Segment Start: Given passage
Mastering Python Data Types: A Practical Guide
Python Data Types
This guide walks you through the core data types in Python, illustrating how they work and how to convert between them.
Data Types in Python
Every value in Python is an object, and each object is an instance of a class that defines its type. Understanding these types is essential for writing clear, efficient, and reliable code.
Below we cover the most frequently used data types: numbers, lists, tuples, strings, sets, and dictionaries.
Python Numbers
Python’s numeric types include int, float, and complex. Use type() to inspect a value’s class and isinstance() to test membership in a class hierarchy.
a = 5
print(a, "is of type", type(a))
a = 2.0
print(a, "is of type", type(a))
a = 1+2j
print(a, "is complex number?", isinstance(1+2j, complex))
Output
5 is of type <class 'int'> 2.0 is of type <class 'float'> (1+2j) is complex number? True
Integers can be arbitrarily large, limited only by available memory. Floating‑point numbers are accurate to about 15 decimal places; for example, 1 is an integer while 1.0 is a float.
Segment End: Given passage
Segment Start: Provided information
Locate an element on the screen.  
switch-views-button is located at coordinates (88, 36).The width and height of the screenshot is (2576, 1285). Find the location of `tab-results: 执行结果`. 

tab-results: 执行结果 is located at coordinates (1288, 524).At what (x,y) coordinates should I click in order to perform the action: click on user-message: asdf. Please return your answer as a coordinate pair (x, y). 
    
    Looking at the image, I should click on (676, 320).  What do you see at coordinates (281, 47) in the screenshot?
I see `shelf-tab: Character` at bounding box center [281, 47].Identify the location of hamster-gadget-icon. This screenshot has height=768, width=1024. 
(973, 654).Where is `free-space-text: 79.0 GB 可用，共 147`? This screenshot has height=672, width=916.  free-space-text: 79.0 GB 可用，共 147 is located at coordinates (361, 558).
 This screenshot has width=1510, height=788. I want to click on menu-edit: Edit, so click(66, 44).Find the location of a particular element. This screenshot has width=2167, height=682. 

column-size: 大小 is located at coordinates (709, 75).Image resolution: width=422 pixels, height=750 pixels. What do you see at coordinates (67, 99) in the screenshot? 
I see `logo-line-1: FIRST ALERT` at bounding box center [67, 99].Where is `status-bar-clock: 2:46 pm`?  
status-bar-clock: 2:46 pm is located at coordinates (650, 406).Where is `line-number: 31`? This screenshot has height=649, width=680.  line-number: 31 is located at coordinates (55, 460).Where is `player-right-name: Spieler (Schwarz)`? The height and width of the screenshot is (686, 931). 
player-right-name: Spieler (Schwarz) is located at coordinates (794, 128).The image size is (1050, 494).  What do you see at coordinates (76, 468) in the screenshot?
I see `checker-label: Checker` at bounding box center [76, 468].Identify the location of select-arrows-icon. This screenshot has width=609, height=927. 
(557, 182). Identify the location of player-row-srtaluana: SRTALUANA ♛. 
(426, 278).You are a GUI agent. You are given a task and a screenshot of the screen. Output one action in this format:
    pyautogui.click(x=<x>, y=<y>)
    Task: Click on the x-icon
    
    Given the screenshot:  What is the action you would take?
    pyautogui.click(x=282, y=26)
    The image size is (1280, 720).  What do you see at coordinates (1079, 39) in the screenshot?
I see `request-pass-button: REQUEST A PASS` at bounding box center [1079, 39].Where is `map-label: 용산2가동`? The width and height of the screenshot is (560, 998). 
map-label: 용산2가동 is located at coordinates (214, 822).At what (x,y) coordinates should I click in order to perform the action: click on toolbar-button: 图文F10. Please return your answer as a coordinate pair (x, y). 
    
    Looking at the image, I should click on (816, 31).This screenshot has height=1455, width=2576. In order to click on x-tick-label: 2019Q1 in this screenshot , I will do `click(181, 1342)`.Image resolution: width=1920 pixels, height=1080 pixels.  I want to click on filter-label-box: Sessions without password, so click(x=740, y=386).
Segment End: Provided information
* Tasks for this exercise
a) Answer these questions from the Python data types guide:
(i) Which data types does the guide say it covers as the most frequently used?
(ii) Which function does the guide name for testing membership in a class hierarchy?
(iii) To about how many decimal places are floating-point numbers accurate?
b) Extend the Python data types guide with the next part, picking up after its last sentence.

* Responses by item number
a)
(i) Numbers, lists, tuples, strings, sets, and dictionaries.
(ii) isinstance().
(iii) About 15 decimal places.

b)
Complex numbers follow the form x + yj, where x is the real part and y the imaginary part. Sample values:
>>> a = 1234567890123456789
>>> a
1234567890123456789
>>> b = 0.1234567890123456789
>>> b
0.12345678901234568
>>> c = 1+2j
>>> c
(1+2j)
The float b was truncated to fit the precision limits.
Python List
Lists are ordered, mutable sequences that can contain elements of any type. Declared with square brackets, items are separated by commas:
a = [1, 2.2, 'python']
Use slicing to retrieve sub‑lists. Indices start at zero:
a = [5,10,15,20,25,30,35,40]
print("a[2] = ", a[2])
print("a[0:3] = ", a[0:3])
print("a[5:] = ", a[5:])
Output
a[2] = 15 a[0:3] = [5, 10, 15] a[5:] = [30, 35, 40]
Lists are mutable; elements can be reassigned:
a = [1, 2, 3]
a[2] = 4
print(a)
Output
[1, 2, 4]
Python Tuple
Tuples are ordered but immutable. They are often used to protect data and can offer slight performance advantages over lists because their size cannot change. Defined with parentheses:
t = (5,'program', 1+3j)
Slicing works, but reassignment raises an error:
t = (5,'program', 1+3j)
print("t[1] = ", t[1])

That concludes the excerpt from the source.